(Records from a data collection)
- Opening Delimiter -

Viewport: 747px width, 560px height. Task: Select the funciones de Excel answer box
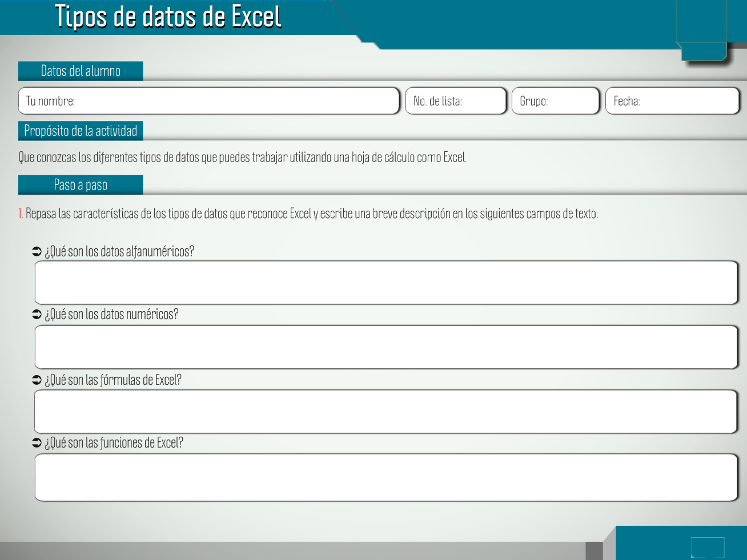(x=386, y=478)
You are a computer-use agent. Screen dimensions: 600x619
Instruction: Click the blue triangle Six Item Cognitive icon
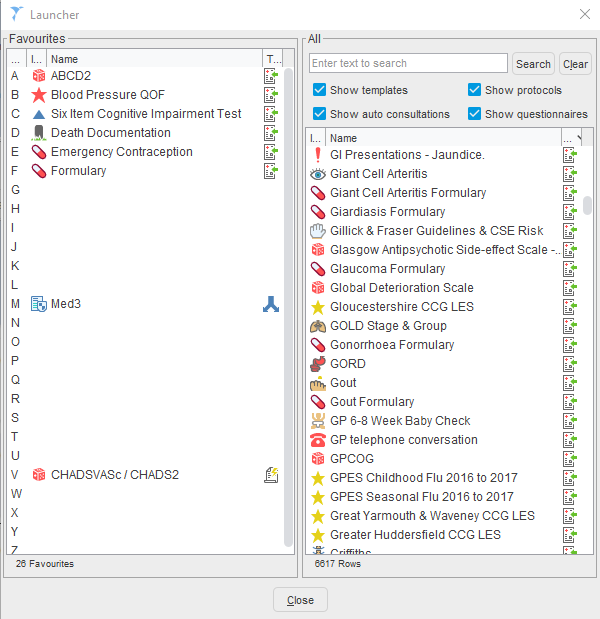tap(39, 114)
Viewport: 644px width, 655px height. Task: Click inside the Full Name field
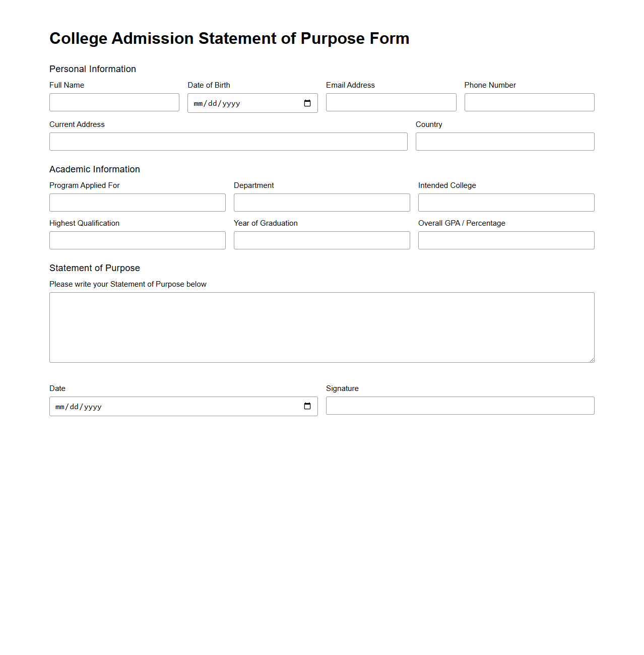coord(114,102)
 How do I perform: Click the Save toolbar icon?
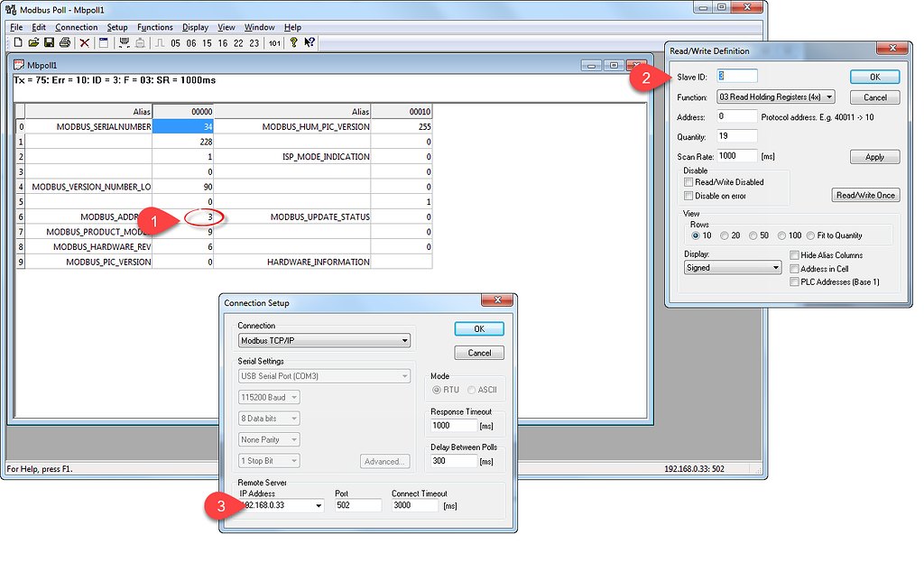point(50,42)
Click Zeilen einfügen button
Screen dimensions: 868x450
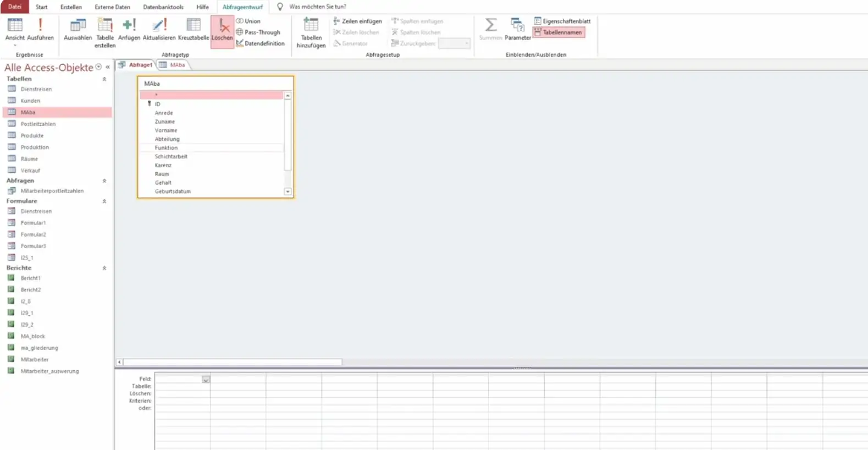pos(357,21)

- Closing Delimiter -

Although the records contain pictures, the output must hold only their exact wording.

Viewport: 747px width, 560px height. Task: Select the funciones de Excel answer box
(x=386, y=478)
You are a computer-use agent. Screen dimensions: 600x619
Instruction: Click the blue triangle Six Item Cognitive icon
tap(39, 114)
Viewport: 644px width, 655px height. Task: Click inside the Full Name field
coord(114,102)
 How do I perform: Click the Save toolbar icon?
point(50,42)
Click Zeilen einfügen button
Screen dimensions: 868x450
pos(357,21)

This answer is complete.